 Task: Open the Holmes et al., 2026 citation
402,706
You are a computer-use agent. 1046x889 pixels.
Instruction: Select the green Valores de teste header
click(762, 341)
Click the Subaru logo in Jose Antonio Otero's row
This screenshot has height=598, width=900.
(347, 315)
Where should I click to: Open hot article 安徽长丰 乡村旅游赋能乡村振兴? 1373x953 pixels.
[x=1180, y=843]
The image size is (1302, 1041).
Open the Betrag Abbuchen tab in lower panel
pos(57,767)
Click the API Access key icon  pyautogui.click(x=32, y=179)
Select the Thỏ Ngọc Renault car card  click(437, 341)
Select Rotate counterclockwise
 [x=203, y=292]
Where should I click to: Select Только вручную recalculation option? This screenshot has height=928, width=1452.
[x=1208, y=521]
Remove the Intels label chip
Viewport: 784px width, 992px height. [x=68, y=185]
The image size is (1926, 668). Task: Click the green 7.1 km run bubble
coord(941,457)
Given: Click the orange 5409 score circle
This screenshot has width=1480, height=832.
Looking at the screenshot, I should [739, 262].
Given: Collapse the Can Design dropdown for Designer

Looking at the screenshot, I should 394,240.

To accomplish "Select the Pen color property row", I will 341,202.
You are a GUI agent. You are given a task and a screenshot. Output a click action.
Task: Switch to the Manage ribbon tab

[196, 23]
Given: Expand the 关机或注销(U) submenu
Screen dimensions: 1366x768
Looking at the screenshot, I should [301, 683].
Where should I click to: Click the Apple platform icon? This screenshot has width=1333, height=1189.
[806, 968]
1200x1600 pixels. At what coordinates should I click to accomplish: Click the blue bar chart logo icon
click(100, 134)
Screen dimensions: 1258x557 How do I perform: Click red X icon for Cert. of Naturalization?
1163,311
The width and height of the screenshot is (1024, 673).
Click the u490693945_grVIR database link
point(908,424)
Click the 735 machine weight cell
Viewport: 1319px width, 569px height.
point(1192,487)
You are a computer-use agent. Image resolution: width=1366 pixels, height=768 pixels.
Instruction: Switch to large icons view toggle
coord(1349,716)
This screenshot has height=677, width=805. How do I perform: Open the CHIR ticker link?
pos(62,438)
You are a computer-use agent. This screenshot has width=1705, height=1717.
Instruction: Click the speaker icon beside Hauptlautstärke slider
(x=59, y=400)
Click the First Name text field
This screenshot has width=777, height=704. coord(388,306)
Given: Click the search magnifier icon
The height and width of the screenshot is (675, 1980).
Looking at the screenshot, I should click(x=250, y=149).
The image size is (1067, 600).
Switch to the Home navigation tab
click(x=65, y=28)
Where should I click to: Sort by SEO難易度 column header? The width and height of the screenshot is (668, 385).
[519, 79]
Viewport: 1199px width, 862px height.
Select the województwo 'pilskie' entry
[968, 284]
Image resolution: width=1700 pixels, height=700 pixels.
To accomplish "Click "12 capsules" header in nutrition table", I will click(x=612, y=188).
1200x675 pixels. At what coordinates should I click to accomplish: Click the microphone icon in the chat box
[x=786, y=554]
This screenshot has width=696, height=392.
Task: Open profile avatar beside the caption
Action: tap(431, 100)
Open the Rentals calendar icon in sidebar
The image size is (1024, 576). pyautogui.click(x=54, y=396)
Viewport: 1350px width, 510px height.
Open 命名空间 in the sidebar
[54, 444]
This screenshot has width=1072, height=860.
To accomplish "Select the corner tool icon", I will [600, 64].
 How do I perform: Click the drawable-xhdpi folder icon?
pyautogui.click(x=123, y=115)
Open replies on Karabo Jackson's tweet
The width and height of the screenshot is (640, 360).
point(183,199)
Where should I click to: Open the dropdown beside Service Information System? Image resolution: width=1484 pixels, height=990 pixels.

# # # #

[What you are asked to do]
Check each line of the data for "computer". Copy the lines where it turns up.

[Solution to this exercise]
You are a computer-use agent. 1046x889 pixels.
You are a computer-use agent. Image resolution: width=1366 pixels, height=768 pixels.
You are a computer-use agent. This screenshot has width=1705, height=1717.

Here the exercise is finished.